AFL-CIO a Year Old
--Has Long Way to Go
news article in a South Carolina newspaper
(December 2, 1956)
One reason for uncertainty is that the state AFL and
CIO organizations have proved more reluctant than the parent AFL and CIO
to blend forces. Primarily, rivals for top jobs at the state level have
been unable to resolve personality conflicts.
Meany points out a two-year period left for voluntary
mergers of state and local AFL and CIO outfits. After that, he said,
"if the boys are still stalling and maneuvering around,"
"the parent organization will step in and dictate the
mergers."
Only 19 of the states with relatively few AFL and CIO
members have merged so far. These states have, together, less than one
half million of the AFL-CIO's members. They are Missouri, Oregon,
Minnesota, Iowa, Arkansas, Tennessee, Louisiana, Arizona, Montana,
Vermont, Colorado, Virginia, Wyoming, South Dakota, Utah, Nebraska, New
Mexico, Alabama, and Maine.
It has dabbled cautiously in organizing in the
textile, tobacco, and chemical industries.

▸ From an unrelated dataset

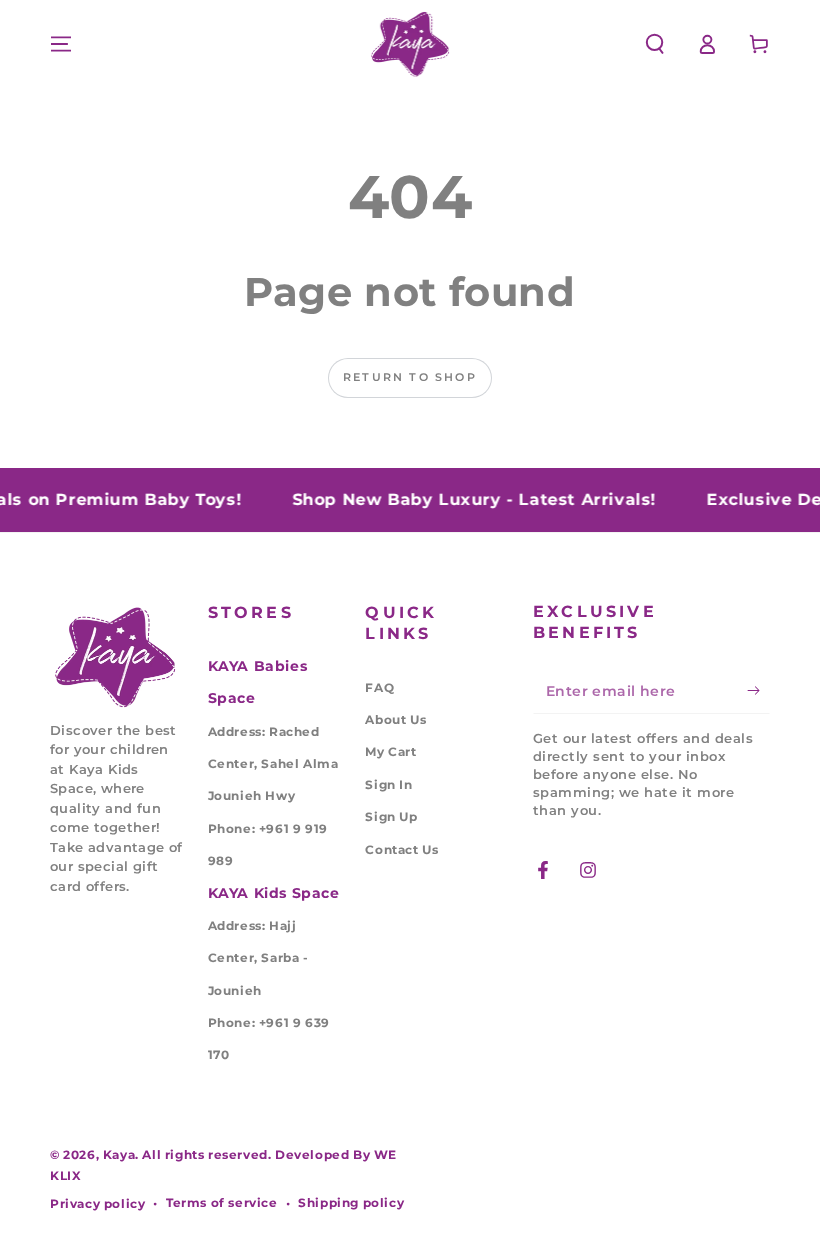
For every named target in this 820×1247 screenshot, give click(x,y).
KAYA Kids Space (274, 893)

It has made some progress in the direction of
cleaning corruption out of the labor movement, but nothing really
substantial has been accomplished.
It has spent a busy year politically, mostly on the side
of the Democrats in the fall elections. But although claiming "a
large measure" of credit for election "a liberal
Congress," the AFL-CIO also supported President Eisenhower's
Democratic opponent, Adlai Stevenson.